Tilda Swinton : Lion d’or à un caméléon d’argent
Pour sa 77e édition, le Festival international du film de Venise a rendu hommage à une actrice aussi singulière que charismatique, la comédienne britannique Tilda Swinton. En lui remettant un Lion d’or pour l’ensemble de sa carrière, le festival met en lumière des choix artistiques authentiques et une incroyable liberté dans le travail. Retour sur la carrière d’un ovni du grand écran qui a dispensé une masterclass passionnée et habitée.
Après avoir été la présidente du Jury de la dernière édition du Festival international du film de Marrakech (FIFM) et reçu un Lion d’Or des mains de Cate Blanchett, présidente du jury de la Mostra, Tilda Swinton a ouvert son coeur lors d’une masterclass ce jeudi matin. D’entrée de jeu, l’actrice parle de son amour inconditionnel du cinéma, passion qu’elle s’est trouvée très jeune. Pour elle, la place des festivals est capitale, et les films sont le moteur de la vie. Elle arborait un t-shirt de «Caravaggio», premier film où Tilda Swinton travaille avec Derek Jarman en 1986.

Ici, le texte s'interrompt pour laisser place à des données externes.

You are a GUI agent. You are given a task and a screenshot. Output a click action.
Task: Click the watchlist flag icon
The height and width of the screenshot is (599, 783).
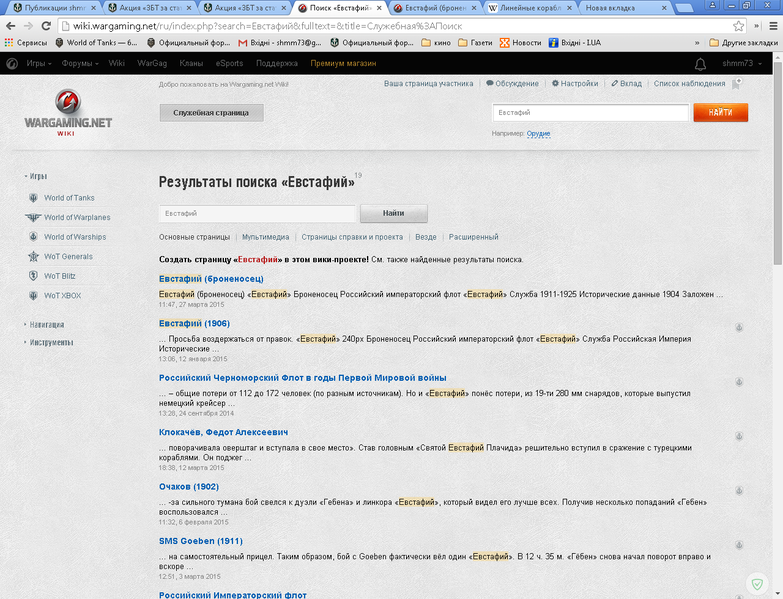[x=737, y=84]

Les festivals, boosters de sa carrière
Alors que la pandémie a paralysé le secteur du cinéma et que les festivals sont annulés les uns après les autres, Tilda Swinton s’est dite honorée et heureuse de participer à la Mostra, qui a résisté malgré les risques de contamination. «Les festivals ont fait de moi qui je suis ! Je venais de ma Grande-Bretagne natale, je ne connaissais rien au monde, Les festivals m’ont ouvert les yeux», a confié l’actrice qui souligne l’importance de pareille fête du cinéma. Selon elle, il n’est pas seulement question de projectins de films projetés ou de divertissement, mais d’une ouverture sur les cultures et les problèmes du monde. «C’est ici que j’ai rencontré des réalisateurs étrangers avec lesquels j’ai joué, j’ai appris.» Un festival auquel elle doit beaucoup puisque Venise l’a récompensée en début de carrière pour son rôle dans «Edward» II, qui lui a permis de remporter la Coupe Volpi de la meilleure actrice en 1991. Celle qui n’a pas d’âge mais qui fête tout de même ses 59 ans cette année a une carrière incroyablement riche derrière elle. Après des études politiques, elle intègre la prestigieuse Shakespeare Academy en 1984, où elle se spécialise dans le théâtre.
Carrière plurielle
Le choix est très important pour elle, dès ses débuts. Et ce n’est pas donné à tout le monde, elle-même a conscience du fait qu’un acteur doit travailler très tôt. Mais l’actrice affirme avoir toujours gardé cette préoccupation en tête : «Ne pas tout accepter, même s’il fallait trouver des boulots à côté pour boucler les fins de mois.» L’actrice, entière, ne peut défendre un rôle si elle ne l’assume pas. Dès le départ, elle jongle entre des projets au théâtre, des films d’auteur ou encore des grosses productions comme Le Monde de Narnia qui lui confère une renommée mondiale. Elle y incarne la Sorcière blanche, rôle qu’elle continue à camper avec grâce dans «Le Monde de Narnia : Le Prince Caspian» et «L’Odyssée du Passeur d’Aurore». Elle remporte l’Oscar de la meilleure actrice dans un second rôle pour son interprétation de l’avocate Karen Crowder, opposée à George Clooney dans «Tony Gilroy», et n’hésite pas à se transformer physiquement, adoptant des looks extravagants ou androgynes dans «Julia» (2008), «We Need to Talk about Kevin» (2011), «Snowpiercer» (2013), The «Zero Theorem» (2013) ou encore «The Grand Budapest Hotel» (2014). L’actrice évoque aussi son amour pour l’Italie et sa grande amitié avec le réalisateur Luca Guadagnino, avec qui elle a joué dans plusieurs films dont «Amore», «The Bigger Splash» ou encore «Suspira». Des projets qu’elle choisit avec le coeur puisqu’elle doit entretenir une «relation saine et belle» avec son réalisateur. L’actrice intemporelle continue sa carrière aussi impressionnante qu’inspirante et enchaîne les projets. Le confinement lui a appris ô combien il était important de s’ouvrir à l’autre et, selon elle, «seul le cinéma en est capable».